→ WHAT NEEDS TO BE DONE
Return all of the data below verbatim and exclude every picture.

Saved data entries
--

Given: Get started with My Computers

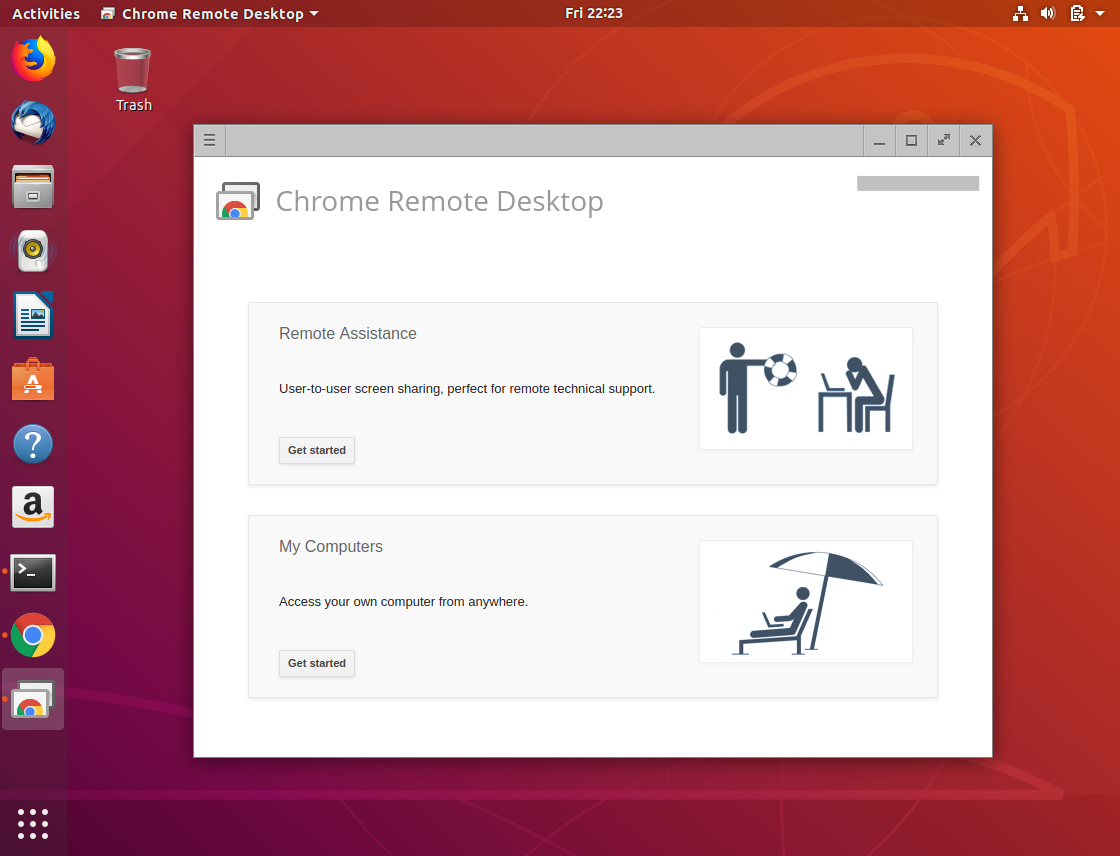Looking at the screenshot, I should pyautogui.click(x=317, y=663).
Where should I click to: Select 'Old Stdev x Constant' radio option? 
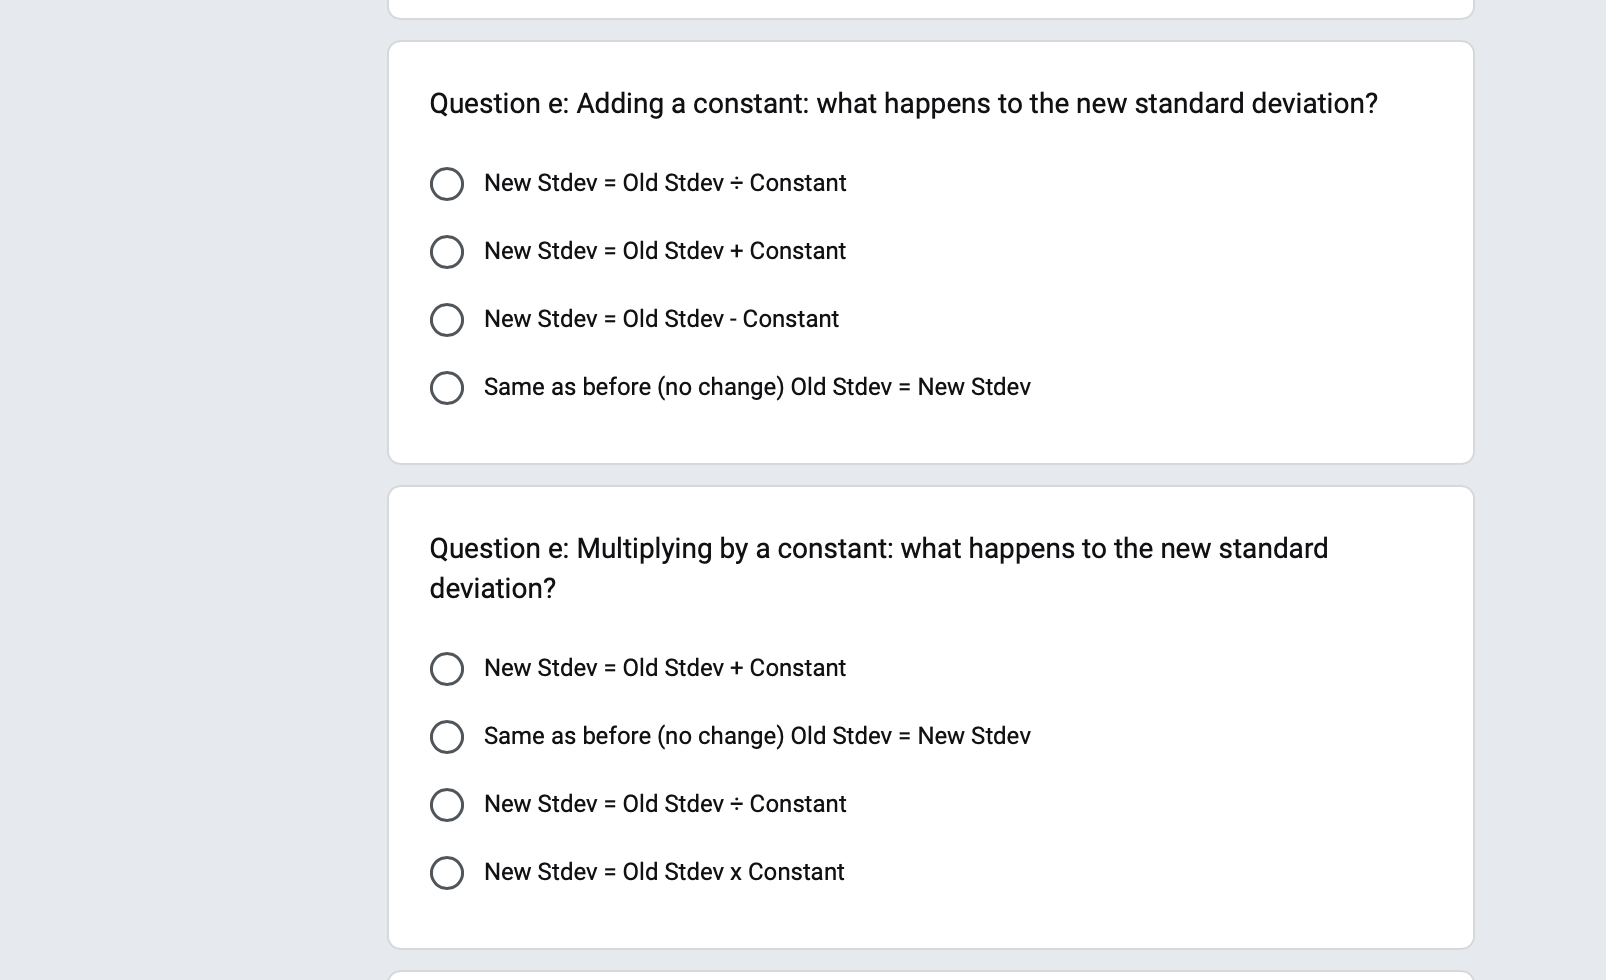(x=447, y=873)
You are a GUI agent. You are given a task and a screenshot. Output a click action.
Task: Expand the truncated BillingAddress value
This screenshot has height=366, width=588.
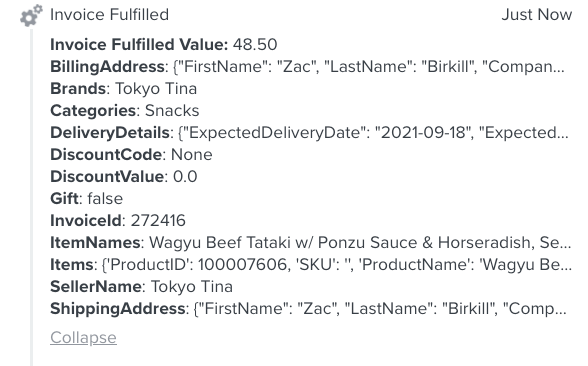(x=369, y=67)
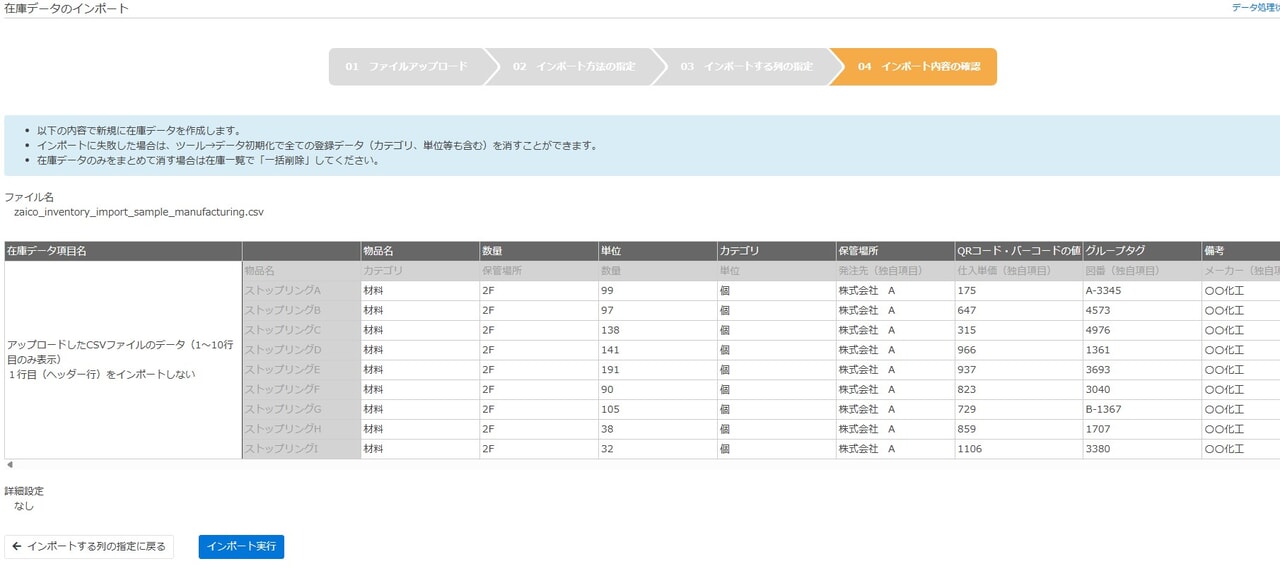The height and width of the screenshot is (583, 1280).
Task: Click the ストップリングG row cell
Action: 283,410
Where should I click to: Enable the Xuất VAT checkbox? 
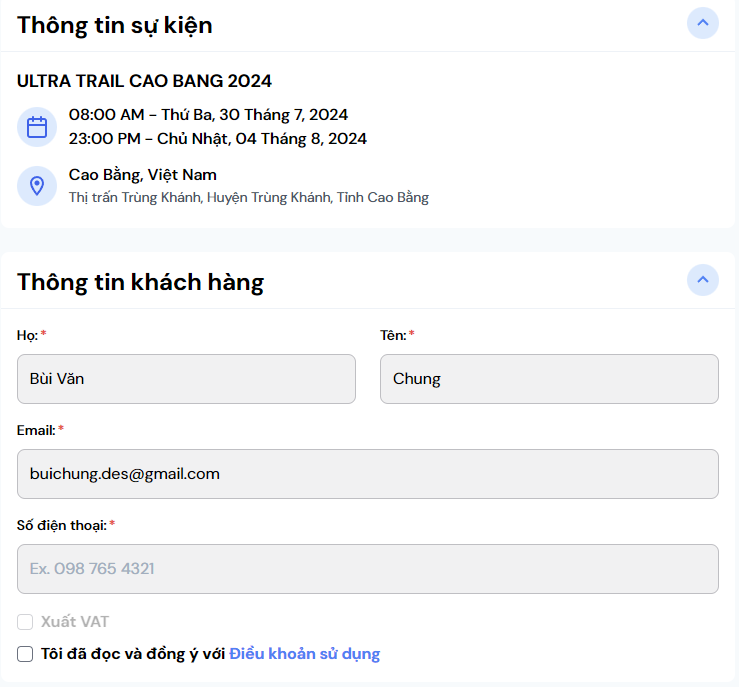tap(26, 622)
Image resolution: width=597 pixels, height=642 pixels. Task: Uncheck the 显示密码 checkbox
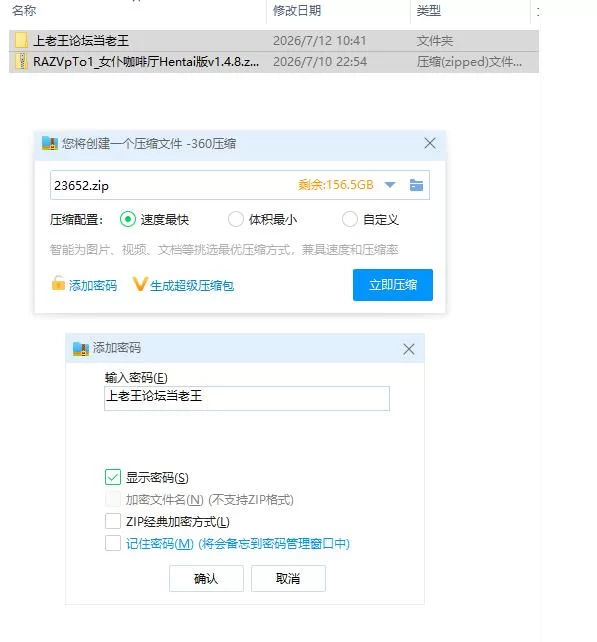[113, 477]
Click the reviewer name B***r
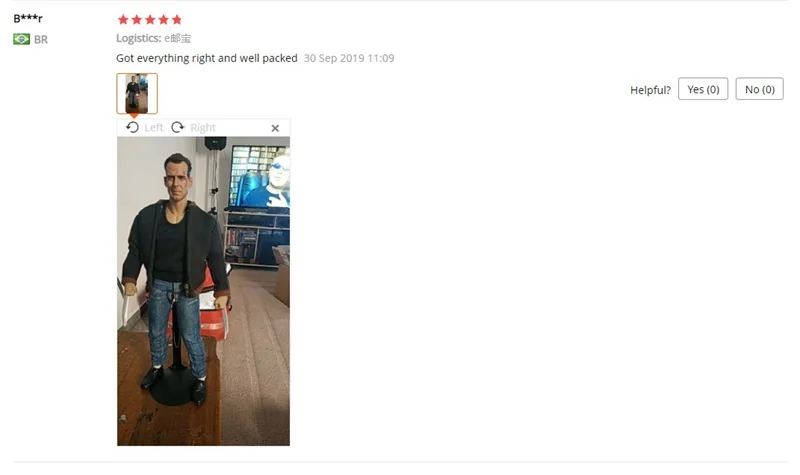Image resolution: width=800 pixels, height=475 pixels. pyautogui.click(x=28, y=18)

--

→ RESULT FOR THIS TASK
Given: Get started with My Computers

Looking at the screenshot, I should pyautogui.click(x=317, y=663).
Where should I click to: Select 'Old Stdev x Constant' radio option? 
(x=447, y=873)
You are a GUI agent. You are given a task and a screenshot. Output a click action.
Task: Expand the truncated BillingAddress value
This screenshot has height=366, width=588.
(x=369, y=67)
The height and width of the screenshot is (583, 1280).
Task: Click the ストップリングG row cell
Action: 283,410
Where should I click to: Enable the Xuất VAT checkbox? 
tap(26, 622)
Image resolution: width=597 pixels, height=642 pixels. Task: Uncheck the 显示密码 checkbox
[113, 477]
Click the reviewer name B***r
Image resolution: width=800 pixels, height=475 pixels. pyautogui.click(x=28, y=18)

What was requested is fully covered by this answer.